● Extract:
Skip to main content

GPs: staying up to speed with cervical screening

Posted by: , Posted on: - Categories: General information, NHS Cervical Screening Programme

The 11 national screening programmes cover a wide variety of conditions, age ranges and screening tests.

However, one thing they all have in common is that GPs and primary care are involved to some extent. It’s important we keep GPs informed, whether it’s about encouraging partner testing in antenatal sickle cell and thalassaemia screening or supporting informed choice in abdominal aortic aneurysm screening.

I'm Jim McMorran, a GP in a busy urban practice in Coventry and have been involved in helping bring a primary care perspective to developments in the screening programmes. Via my role as Editor for GPnotebook, I know how challenging it is to keep up to date with clinical guidance and developments when the everyday work pressures in primary care are so great.

● Activities:
A. Please check whether each statement agrees with the cervical screening post, answering yes or no and quoting the words from the post that decide it: (i) There are 11 national screening programmes. (ii) The writer is a GP in a rural practice. (iii) The writer serves as Editor for GPnotebook.
B. Reproduce the part of the cervical screening post starting with "However, one thing" and going on through "are so great.", word for word.

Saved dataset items
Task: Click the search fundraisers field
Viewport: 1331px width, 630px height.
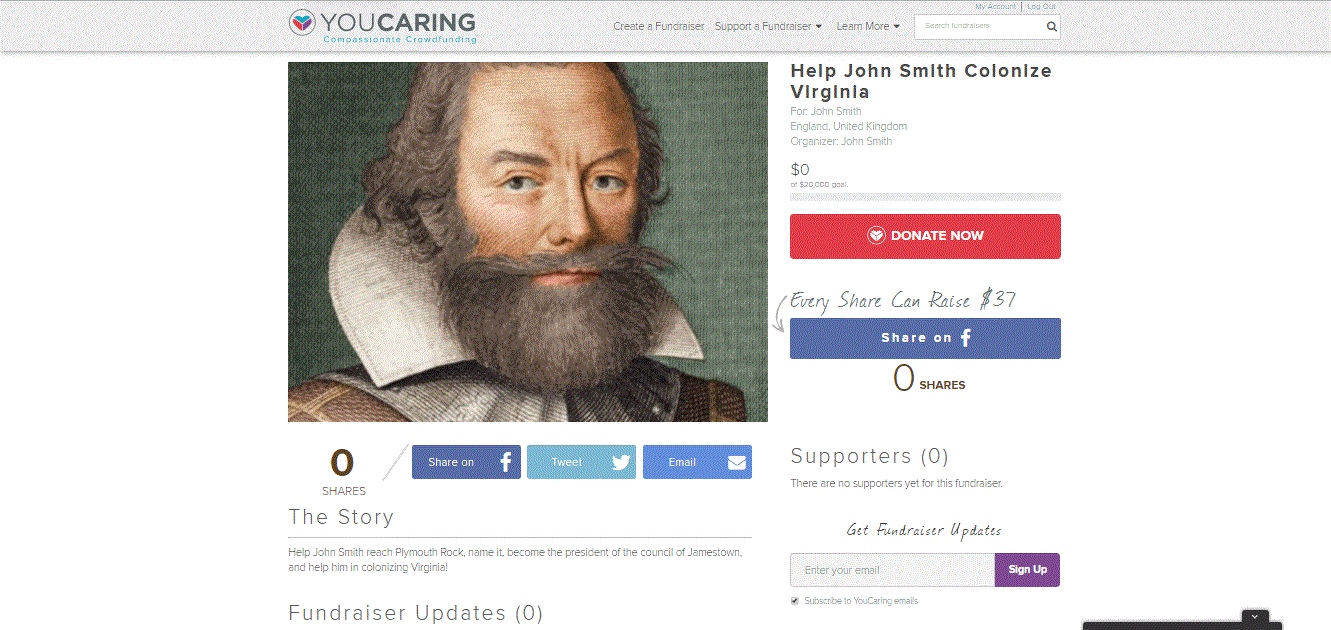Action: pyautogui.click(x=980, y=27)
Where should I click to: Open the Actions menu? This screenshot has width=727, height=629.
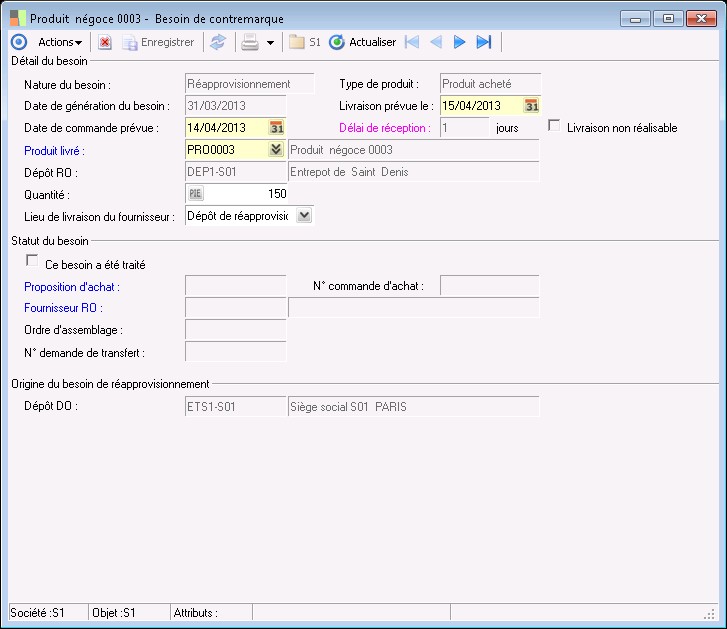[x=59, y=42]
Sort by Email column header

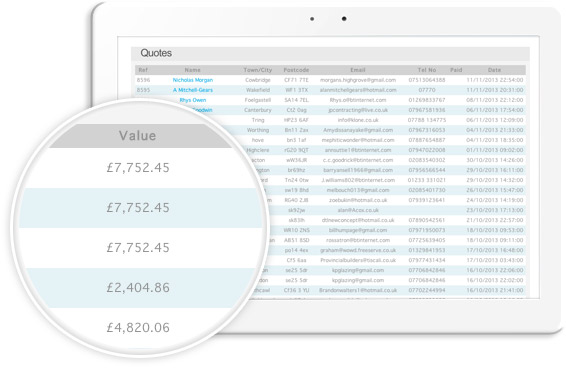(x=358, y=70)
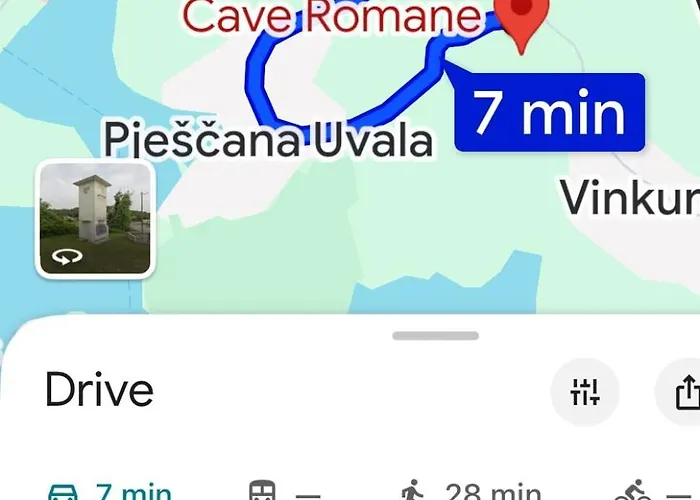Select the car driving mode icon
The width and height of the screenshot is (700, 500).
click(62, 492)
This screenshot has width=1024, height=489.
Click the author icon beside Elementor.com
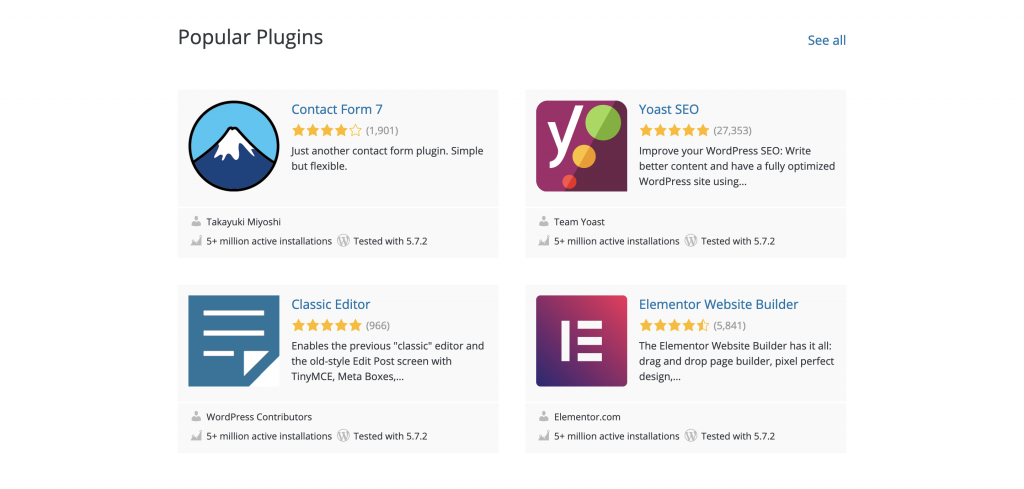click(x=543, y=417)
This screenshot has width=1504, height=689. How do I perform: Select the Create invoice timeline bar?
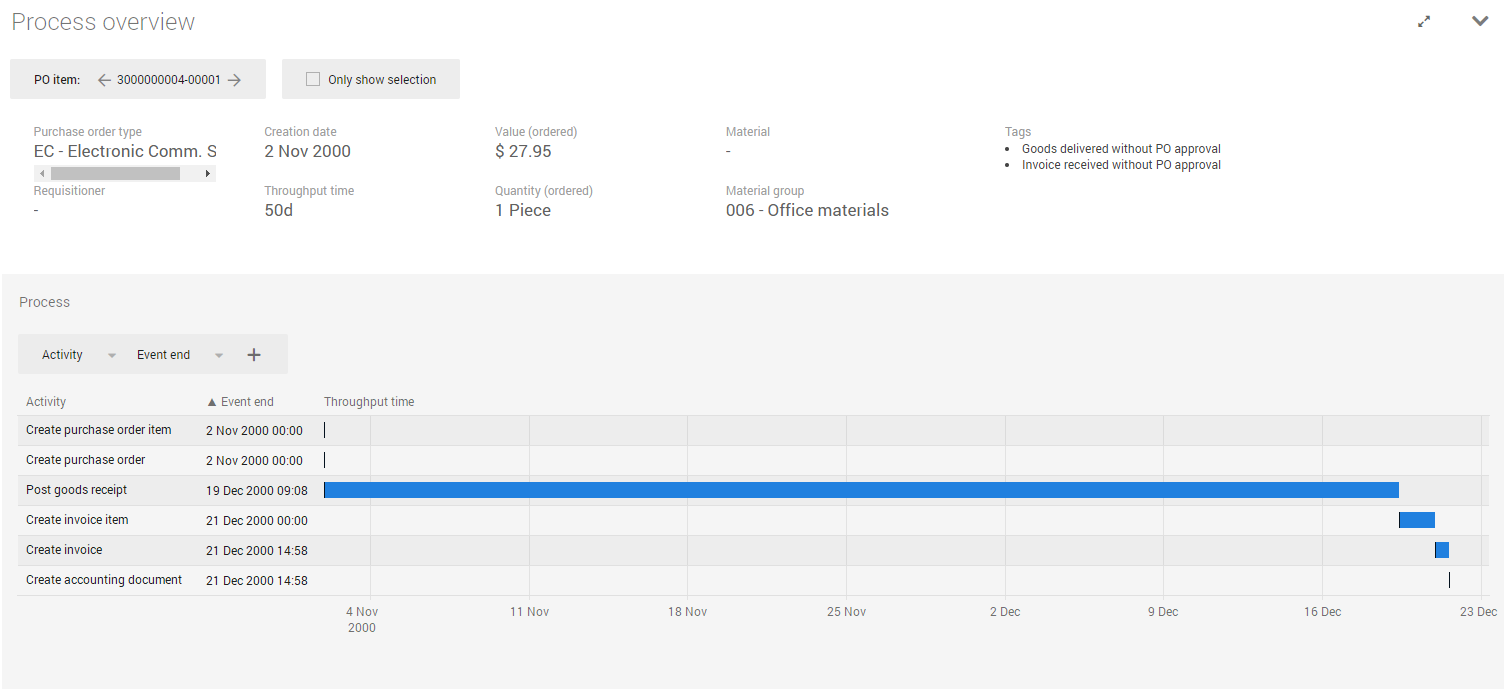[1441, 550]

--

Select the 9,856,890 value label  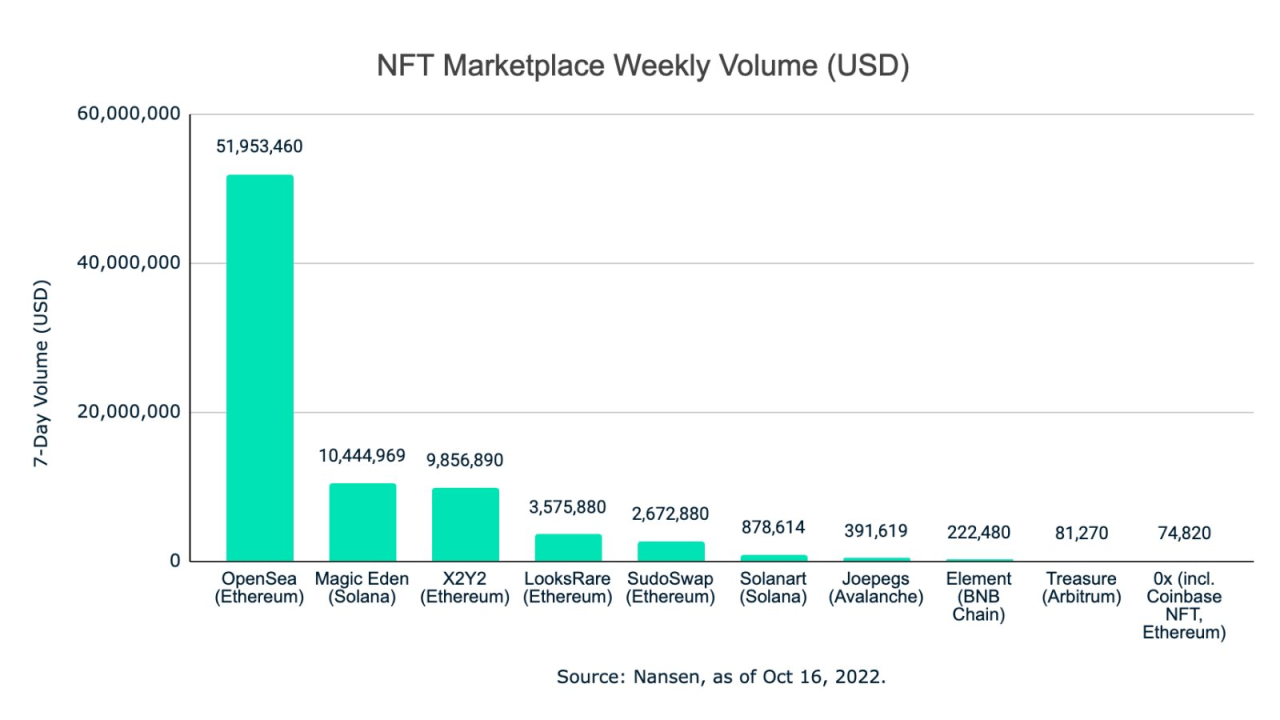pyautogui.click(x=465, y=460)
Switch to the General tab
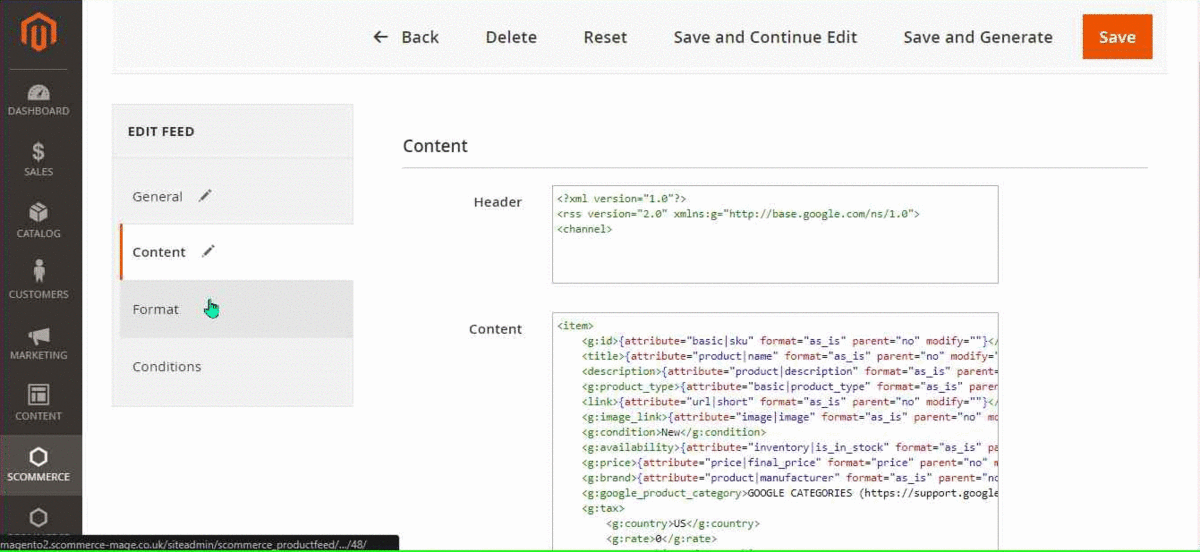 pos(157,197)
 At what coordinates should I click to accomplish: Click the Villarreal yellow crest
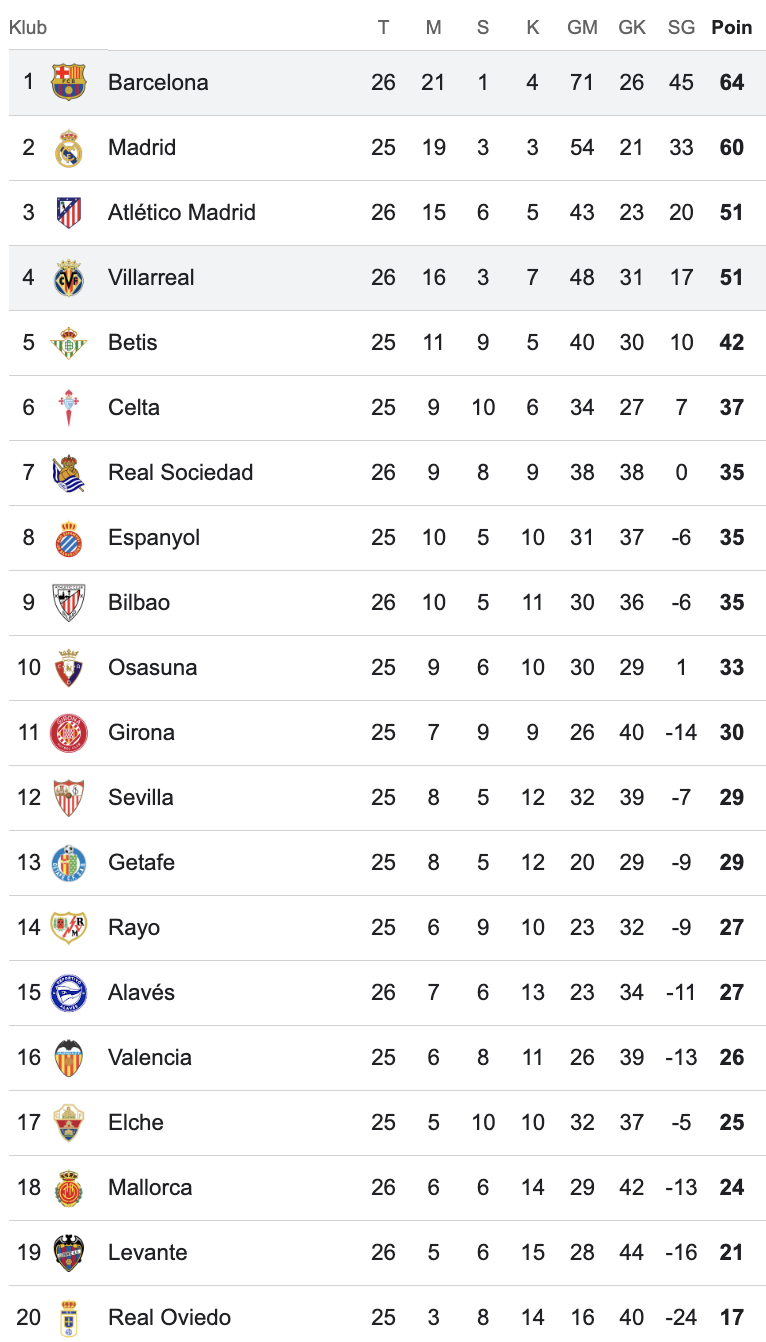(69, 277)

● Solutions to each task:
A.
(i) Yes: "The 11 national screening programmes cover a wide variety of conditions, age ranges and screening tests."
(ii) No: "a GP in a busy urban practice in Coventry"
(iii) Yes: "Via my role as Editor for GPnotebook"

B.
However, one thing they all have in common is that GPs and primary care are involved to some extent. It’s important we keep GPs informed, whether it’s about encouraging partner testing in antenatal sickle cell and thalassaemia screening or supporting informed choice in abdominal aortic aneurysm screening.

I'm Jim McMorran, a GP in a busy urban practice in Coventry and have been involved in helping bring a primary care perspective to developments in the screening programmes. Via my role as Editor for GPnotebook, I know how challenging it is to keep up to date with clinical guidance and developments when the everyday work pressures in primary care are so great.